[Selected text]
------------------------------------------------
To evaluate the stability of the HI thresholding scheme, we conduct a sensitivity analysis across multiple quantile settings ranging from 90% to 99%. Results indicate that the 95th percentile provides the optimal trade-off between false positives and missed detections. We observe that STGNN maintains consistent F1-scores across different thresholds, while LSTM and GCN-LSTM exhibit greater performance fluctuations. This reflects the stability of the residual signal distribution generated by our model, making it more suitable for integration into alarm-based monitoring workflows.

In real-world deployments, robustness to noise, stable decision thresholds, and early fault sensitivity are essential features. The results in this section demonstrate that the proposed STGNN design satisfies these requirements through its combination of temporal residual modeling and adaptive graph attention.

In summary, the STGNN framework—by explicitly encoding residual trends and topological dependencies—enables early, accurate, and noise-resilient detection of transformer anomalies, making it well-suited for deployment in practical SCADA-based condition monitoring systems.

6.1 Conclusion

In this study, we propose a STGNN framework for transformer health state prediction and anomaly detection, which jointly models dynamic inter-variable relationships and temporal evolution in SCADA data. By integrating ChebNet-based graph convolutions with residual-enhanced GRU forecasting, the model effectively captures topological correlations and time-series patterns across key transformer subsystems. A health indicator (HI) is derived from prediction residuals to support early fault detection via a quantile-based thresholding mechanism. Experimental results on a simulated SCADA dataset reflecting five typical subsystems—winding, core, cooling, insulation, and tap changer—demonstrate that the proposed method achieves superior RMSE and MAPE scores in state forecasting and significantly outperforms baseline models in anomaly identification under both clean and noisy conditions. The proposed STGNN framework thus offers a scalable and interpretable solution for intelligent condition monitoring of transformers. Future work will focus on extending this approach to real-world deployment, integrating multi-source sensing data such as DGA and vibration signals, and incorporating explainable GNN techniques to enhance model transparency and decision support.

6.2 Limitations and future work

While the proposed STGNN framework demonstrates strong performance in forecasting and anomaly detection, several limitations remain to be addressed in future work.
------------------------------------------------
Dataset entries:
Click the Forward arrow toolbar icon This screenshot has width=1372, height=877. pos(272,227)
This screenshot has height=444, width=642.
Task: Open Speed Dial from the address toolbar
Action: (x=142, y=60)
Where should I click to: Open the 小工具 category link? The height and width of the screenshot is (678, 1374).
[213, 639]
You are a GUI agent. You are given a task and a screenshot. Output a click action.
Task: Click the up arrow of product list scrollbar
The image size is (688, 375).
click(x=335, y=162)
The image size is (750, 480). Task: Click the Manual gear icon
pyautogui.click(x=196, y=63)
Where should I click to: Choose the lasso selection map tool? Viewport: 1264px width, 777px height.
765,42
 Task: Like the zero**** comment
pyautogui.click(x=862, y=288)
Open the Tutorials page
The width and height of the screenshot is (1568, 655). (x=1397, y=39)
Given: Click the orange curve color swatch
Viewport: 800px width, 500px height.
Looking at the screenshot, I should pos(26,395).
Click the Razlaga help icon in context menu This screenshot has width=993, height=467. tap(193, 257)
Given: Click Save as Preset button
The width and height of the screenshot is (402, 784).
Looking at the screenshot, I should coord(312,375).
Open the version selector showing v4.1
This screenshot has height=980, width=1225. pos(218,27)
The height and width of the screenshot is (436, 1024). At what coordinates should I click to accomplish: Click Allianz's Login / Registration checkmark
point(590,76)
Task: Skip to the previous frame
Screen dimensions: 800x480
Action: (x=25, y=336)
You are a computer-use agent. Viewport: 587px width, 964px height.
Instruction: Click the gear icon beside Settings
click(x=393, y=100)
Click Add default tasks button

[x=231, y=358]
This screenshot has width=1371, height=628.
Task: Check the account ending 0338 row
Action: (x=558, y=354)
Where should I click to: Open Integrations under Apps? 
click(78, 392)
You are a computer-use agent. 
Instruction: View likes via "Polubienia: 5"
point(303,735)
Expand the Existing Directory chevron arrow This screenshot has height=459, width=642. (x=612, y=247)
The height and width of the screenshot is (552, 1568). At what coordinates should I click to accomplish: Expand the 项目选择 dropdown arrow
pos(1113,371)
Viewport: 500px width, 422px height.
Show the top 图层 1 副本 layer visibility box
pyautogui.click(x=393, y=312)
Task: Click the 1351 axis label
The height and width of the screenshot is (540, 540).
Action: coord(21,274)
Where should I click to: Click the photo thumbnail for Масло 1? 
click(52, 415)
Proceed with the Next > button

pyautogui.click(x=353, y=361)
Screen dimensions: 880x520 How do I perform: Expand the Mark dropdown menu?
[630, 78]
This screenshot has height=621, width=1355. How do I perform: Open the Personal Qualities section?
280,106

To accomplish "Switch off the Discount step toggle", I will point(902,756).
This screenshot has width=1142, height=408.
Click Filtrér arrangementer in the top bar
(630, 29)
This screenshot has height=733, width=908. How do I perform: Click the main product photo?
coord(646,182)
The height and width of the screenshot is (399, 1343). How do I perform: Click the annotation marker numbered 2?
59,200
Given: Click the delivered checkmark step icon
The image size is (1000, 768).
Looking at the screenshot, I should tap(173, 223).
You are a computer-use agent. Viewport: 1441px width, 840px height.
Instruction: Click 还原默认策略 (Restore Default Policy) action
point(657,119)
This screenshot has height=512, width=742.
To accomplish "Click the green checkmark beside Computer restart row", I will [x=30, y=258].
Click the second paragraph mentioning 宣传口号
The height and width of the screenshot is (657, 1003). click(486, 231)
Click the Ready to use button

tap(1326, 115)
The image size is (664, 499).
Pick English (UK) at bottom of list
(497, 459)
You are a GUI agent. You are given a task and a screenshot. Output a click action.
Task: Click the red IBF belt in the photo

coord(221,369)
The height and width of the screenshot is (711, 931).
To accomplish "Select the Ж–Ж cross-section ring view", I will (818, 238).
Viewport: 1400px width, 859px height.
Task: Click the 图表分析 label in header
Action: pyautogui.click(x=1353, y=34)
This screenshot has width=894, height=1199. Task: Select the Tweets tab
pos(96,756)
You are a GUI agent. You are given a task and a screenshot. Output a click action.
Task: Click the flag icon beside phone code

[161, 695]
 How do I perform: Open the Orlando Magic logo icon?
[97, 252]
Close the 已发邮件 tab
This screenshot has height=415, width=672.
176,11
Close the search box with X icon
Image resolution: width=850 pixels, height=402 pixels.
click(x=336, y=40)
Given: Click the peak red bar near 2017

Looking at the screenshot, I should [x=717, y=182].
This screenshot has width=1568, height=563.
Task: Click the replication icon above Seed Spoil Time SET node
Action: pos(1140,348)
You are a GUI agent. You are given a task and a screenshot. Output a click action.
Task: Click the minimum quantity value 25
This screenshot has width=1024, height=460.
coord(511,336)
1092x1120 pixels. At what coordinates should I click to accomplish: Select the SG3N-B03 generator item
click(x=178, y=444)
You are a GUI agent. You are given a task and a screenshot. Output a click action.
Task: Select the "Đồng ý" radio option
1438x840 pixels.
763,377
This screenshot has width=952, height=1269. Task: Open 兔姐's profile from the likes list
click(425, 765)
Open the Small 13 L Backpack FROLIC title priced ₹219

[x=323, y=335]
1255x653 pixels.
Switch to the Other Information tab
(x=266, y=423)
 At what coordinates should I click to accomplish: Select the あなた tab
------------------------------------------------
In the text on transformer anomaly detection, which quantile setting gave the best trade-off between false positives and missed detections?

The 95th percentile.